Identifies pairs of records within the same cluster that were not already scored during prediction (e.g. because they were in different blocking groups), and scores them using the model. This can reveal low-confidence links that bridge otherwise separate sub-clusters.
Arguments
- model
A trained
il_modelobject.- pairs
An
il_comparedtibble frompredict.il_model().- clusters
A tibble from
il_cluster()with columnsunique_idandcluster_id.- threshold
Numeric match-probability threshold for returned pairs.
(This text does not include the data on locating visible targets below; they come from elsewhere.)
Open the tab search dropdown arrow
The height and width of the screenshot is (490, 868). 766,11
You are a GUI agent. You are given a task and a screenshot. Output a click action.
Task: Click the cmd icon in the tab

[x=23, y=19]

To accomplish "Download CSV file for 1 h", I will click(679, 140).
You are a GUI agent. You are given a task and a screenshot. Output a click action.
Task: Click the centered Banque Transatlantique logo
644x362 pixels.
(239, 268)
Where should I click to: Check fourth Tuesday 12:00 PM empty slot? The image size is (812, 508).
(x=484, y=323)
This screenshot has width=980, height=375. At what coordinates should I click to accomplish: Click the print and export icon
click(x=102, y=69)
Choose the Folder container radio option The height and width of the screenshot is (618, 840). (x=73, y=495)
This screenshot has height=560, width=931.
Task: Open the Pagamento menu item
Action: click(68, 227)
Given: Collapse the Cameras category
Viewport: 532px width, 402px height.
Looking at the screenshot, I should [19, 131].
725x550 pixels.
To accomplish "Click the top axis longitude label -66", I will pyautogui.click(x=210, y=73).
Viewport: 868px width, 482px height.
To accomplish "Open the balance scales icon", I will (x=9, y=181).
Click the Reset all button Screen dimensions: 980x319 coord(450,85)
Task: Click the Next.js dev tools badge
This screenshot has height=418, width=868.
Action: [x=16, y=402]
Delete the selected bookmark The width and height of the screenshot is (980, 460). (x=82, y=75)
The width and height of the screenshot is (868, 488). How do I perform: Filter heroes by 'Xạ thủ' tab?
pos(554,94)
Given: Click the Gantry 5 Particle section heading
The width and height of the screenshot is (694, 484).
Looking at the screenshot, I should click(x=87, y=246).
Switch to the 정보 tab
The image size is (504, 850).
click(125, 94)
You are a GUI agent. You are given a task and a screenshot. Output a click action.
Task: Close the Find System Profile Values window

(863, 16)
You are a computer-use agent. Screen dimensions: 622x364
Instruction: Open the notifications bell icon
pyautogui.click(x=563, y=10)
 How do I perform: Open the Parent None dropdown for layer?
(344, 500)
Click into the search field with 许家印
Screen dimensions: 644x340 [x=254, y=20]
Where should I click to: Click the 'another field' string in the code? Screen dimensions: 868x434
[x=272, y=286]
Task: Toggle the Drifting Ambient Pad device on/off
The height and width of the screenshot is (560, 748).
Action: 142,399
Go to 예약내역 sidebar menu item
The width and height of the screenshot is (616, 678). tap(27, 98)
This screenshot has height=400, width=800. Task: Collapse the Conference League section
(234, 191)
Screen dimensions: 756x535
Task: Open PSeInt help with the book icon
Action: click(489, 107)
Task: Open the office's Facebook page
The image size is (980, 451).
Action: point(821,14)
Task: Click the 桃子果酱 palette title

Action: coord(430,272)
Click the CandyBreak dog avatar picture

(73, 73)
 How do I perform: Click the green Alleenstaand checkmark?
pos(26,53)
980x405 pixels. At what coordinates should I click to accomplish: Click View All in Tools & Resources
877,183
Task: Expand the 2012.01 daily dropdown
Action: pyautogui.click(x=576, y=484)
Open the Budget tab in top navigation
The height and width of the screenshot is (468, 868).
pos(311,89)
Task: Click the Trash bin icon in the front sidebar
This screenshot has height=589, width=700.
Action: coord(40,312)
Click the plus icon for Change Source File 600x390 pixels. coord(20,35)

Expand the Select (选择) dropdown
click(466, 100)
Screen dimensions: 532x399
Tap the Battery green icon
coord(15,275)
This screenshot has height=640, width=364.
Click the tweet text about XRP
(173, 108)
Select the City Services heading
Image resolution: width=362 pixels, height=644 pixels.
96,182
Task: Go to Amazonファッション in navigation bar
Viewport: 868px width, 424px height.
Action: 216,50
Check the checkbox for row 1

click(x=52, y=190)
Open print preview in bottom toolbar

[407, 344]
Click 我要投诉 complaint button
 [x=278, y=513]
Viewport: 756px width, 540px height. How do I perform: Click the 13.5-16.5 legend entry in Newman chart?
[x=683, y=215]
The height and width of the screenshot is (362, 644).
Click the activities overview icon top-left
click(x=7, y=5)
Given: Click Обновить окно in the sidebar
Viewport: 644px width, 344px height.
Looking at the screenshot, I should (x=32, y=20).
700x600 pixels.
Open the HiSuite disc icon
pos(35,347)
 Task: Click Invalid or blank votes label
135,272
Defaults to
0.
Examples
df <- data.frame(
unique_id = c(1, 2, 3),
first_name = c('John', 'John', 'Jon'),
surname = c('Smith', 'Smyth', 'Smith')
)
con <- DBI::dbConnect(duckdb::duckdb())
spec <- il_spec() |>
il_compare(first_name, cl_exact()) |>
il_compare(surname, cl_exact()) |>
il_block_on(surname)
model <- il_model(df, spec = spec, con = con)
model <- il_estimate_u(model)
model <- il_estimate_em(model, block_on(surname))
#> EM trained: first_name | skipped (blocked on): surname
pairs <- predict(model, threshold = 0.01)
clusters <- tibble::tibble(
unique_id = c('1', '2', '3'),
cluster_id = 'cluster_1'
)
missing <- il_score_missing_edges(model, pairs, clusters)
il_cleanup(model)
DBI::dbDisconnect(con, shutdown = TRUE)